Hans Driesch (1867-1941), Biologe und Philosoph, hatte zuerst an der Universität Köln und dann in Leipzig einen Lehrstuhl für Philosophie inne.

Hans Driesch (1867–1941), Biologe und Philosoph, hatte zuerst an der Universität Köln und dann in Leipzig einen Lehrstuhl für Philosophie inne.

III. Die Erinnerung


Als wir die verschiedenen, von uns »zentripetal« genannten Formen einer Verkoppelung von materiellen Geschehen und bewußtem Erleben aufzählten (S. 19f.), also die, welche von außen her das Ich betreffen, ergaben sich drei Formen der physiko-psychischen Verkoppelung: die Wahrnehmung, die Beeinflussung von Trieben und Gefühlen durch Hormone und die Erinnerung.

Von der ersten dieser Formen redeten wir ausführlich.

Über die zweite haben wir gar nicht geredet und wollen es auch nicht, da wir hier, abgesehen von dem schlichten Bestehen des Sachverhaltes, eben gar nichts wissen, ja, sogar nicht einmal etwas ahnen, was immerhin angesichts der Genese der Erlebnisse des reinen Innenlebens, wenn auch nur in sehr geringem Grade, der Fall war. Das »Wie« ist hier völlig dunkel: Man denke etwa an die psychischen Folgen der Sterilisation.

Wir wenden uns jetzt der dritten Gruppe der zentripetalen Verkoppelung zu, also dem Erlebnis der echten Erinnerung, in seiner Verkoppelung mit Zuständen des Leibes. Hier werden wir Ergebnisse erhalten, und zwar sehr verblüffende.

Die Erinnerung ist die seltsamste aller Formen des Erlebens und zugleich die Grundlage vieler anderer seiner Formen, die nicht selbst »Erinnerungen« im engen Sinne des Wortes sind, zumal der »schlichten« Vorstellung.

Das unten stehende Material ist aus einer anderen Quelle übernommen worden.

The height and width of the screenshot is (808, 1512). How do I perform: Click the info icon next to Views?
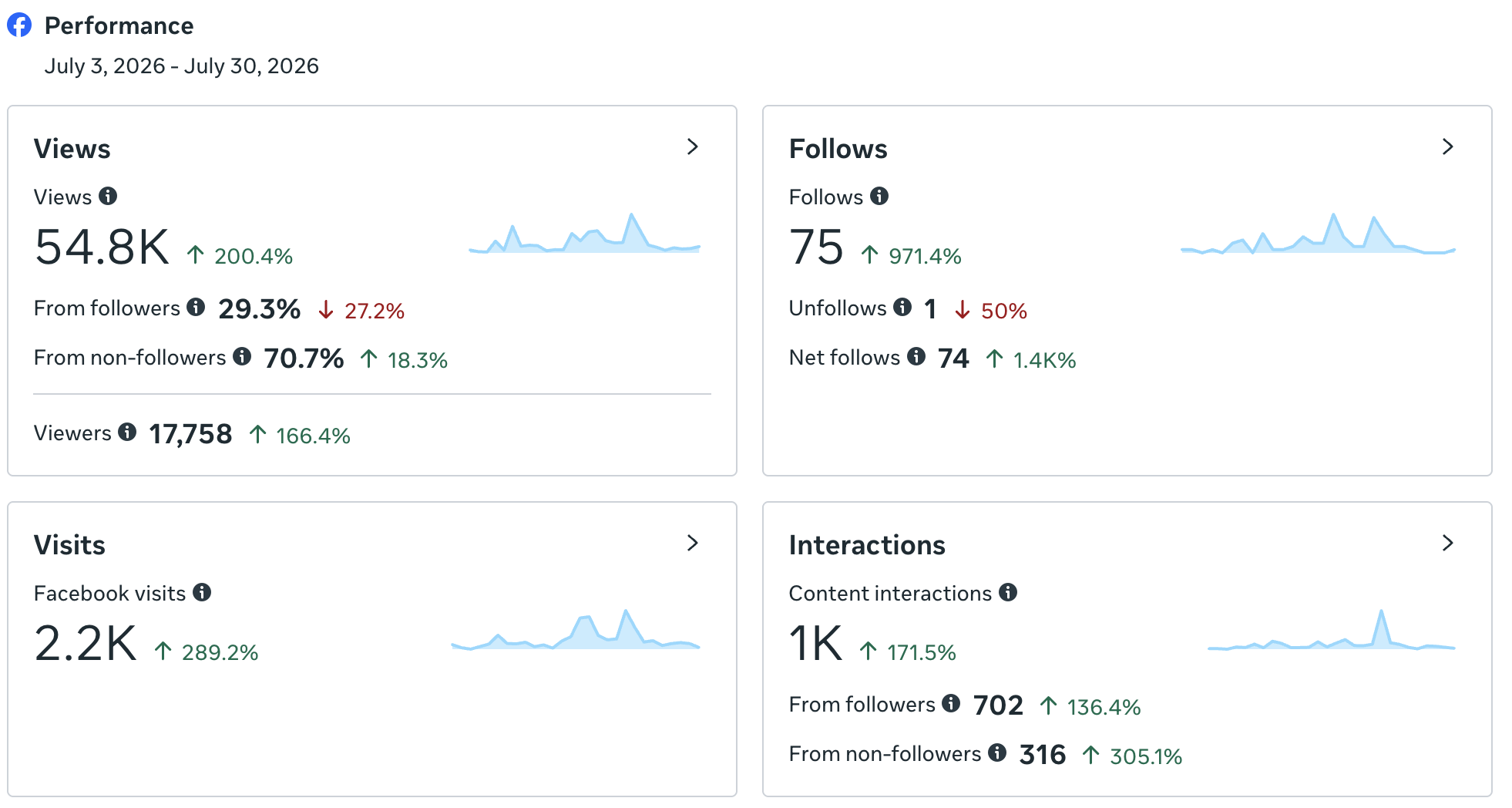pyautogui.click(x=108, y=196)
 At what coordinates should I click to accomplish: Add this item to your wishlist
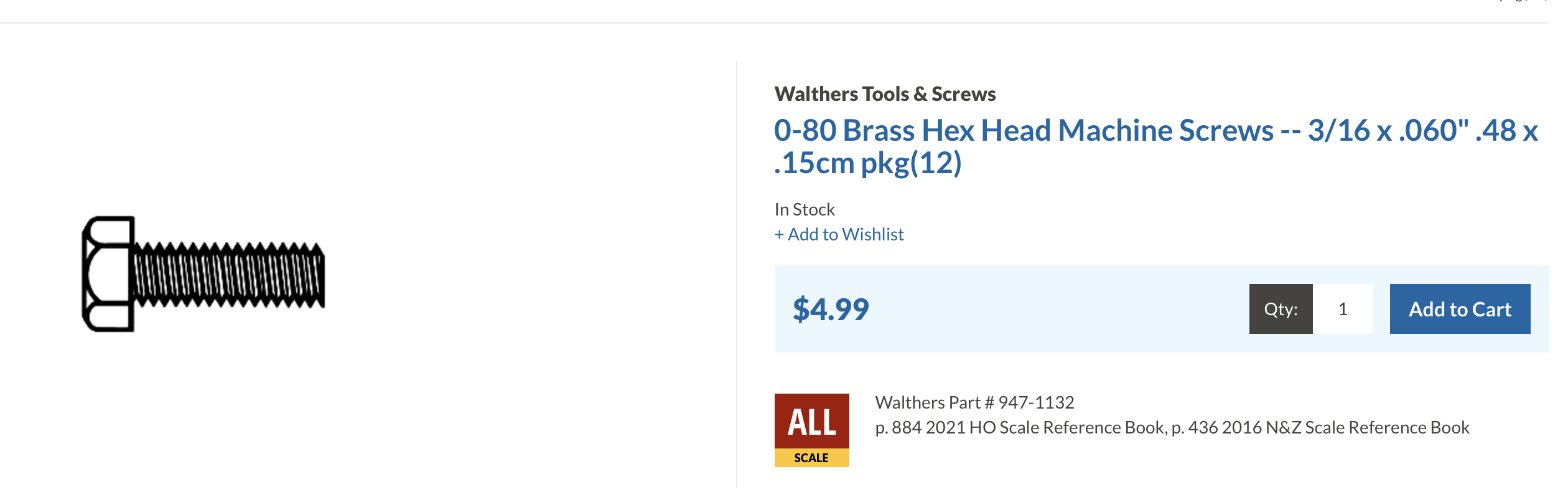tap(839, 234)
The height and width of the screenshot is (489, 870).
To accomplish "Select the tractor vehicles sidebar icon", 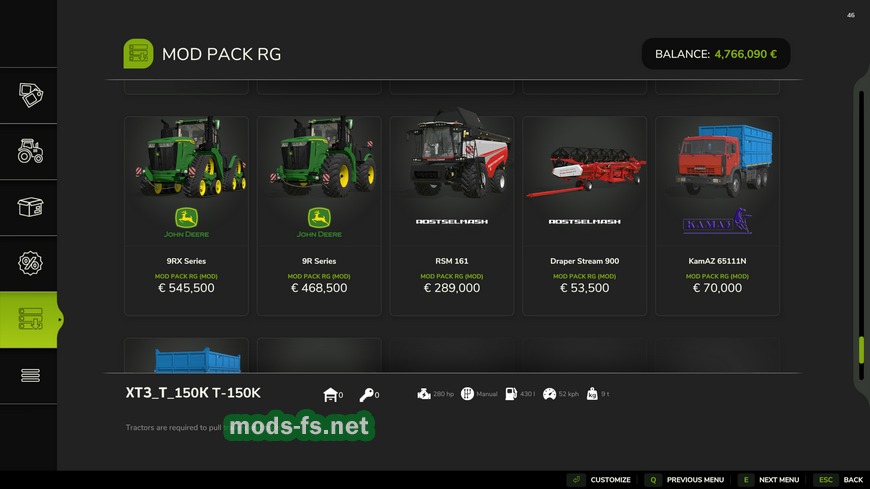I will (31, 151).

Die Untersuchung der Erinnerung soll nun von uns auf einen sehr breiten Boden gestellt werden; d.h., es soll versucht werden, das Problem der Erinnerung so vollständig wie möglich zu behandeln, wobei wir hinsichtlich des Begriffs einer »vollständigen Behandlung« auf frühere Erörterungen (S. 12) verweisen. Die Behandlung soll jedoch so erfolgen, daß alles, was man Neben-Sachverhalte nennen könnte, d.h. alle Sachverhalte, die zu dem das eigentliche Problem bildenden Sachverhalt in mehr oder weniger loser Beziehung stehen, nur insofern behandelt werden sollen, als sie für die Hauptfrage irgendwie von Bedeutung sind.

1. Der Grundsachverhalt


Den Sachverhalt, welcher eine Frage, ein »Problem« vor unsere Augen stellt, und mit dessen Klarstellung daher, wie gesagt wurde, jede vollständige Behandlung eines Problems zu beginnen hat, schlugen wir vor (Seite 13), den Grund-Sachverhalt des Problems zu nennen, im Unterschiede von dem Ur-Sachverhalt, mit welchem Worte in meiner Sprache[30] der Sachverhalt »ich habe bewußt etwas« oder »ich erlebe«, der die letzte Grundlage alles Wissens überhaupt, also aller Philosophie und Wissenschaft, ist, bezeichnet wird.

Der Grund-Sachverhalt in Sachen des Erinnerungs-Problems, besteht nun darin, daß ich in der Abfolge meiner Erlebnisse gewisse Inhalte vorfinde, denen ein nicht weiter zerlegbarer »Ton«, den wir den Ton des »Damals« nennen wollen, anhaftet. Diese Erlebtheiten sind im Jetzt erlebt, tragen aber ein gewisses Etwas an sich, das mir sagt: Sie waren ihrem Inhalte nach schon erlebt gewesen, sei es einmal oder öfter.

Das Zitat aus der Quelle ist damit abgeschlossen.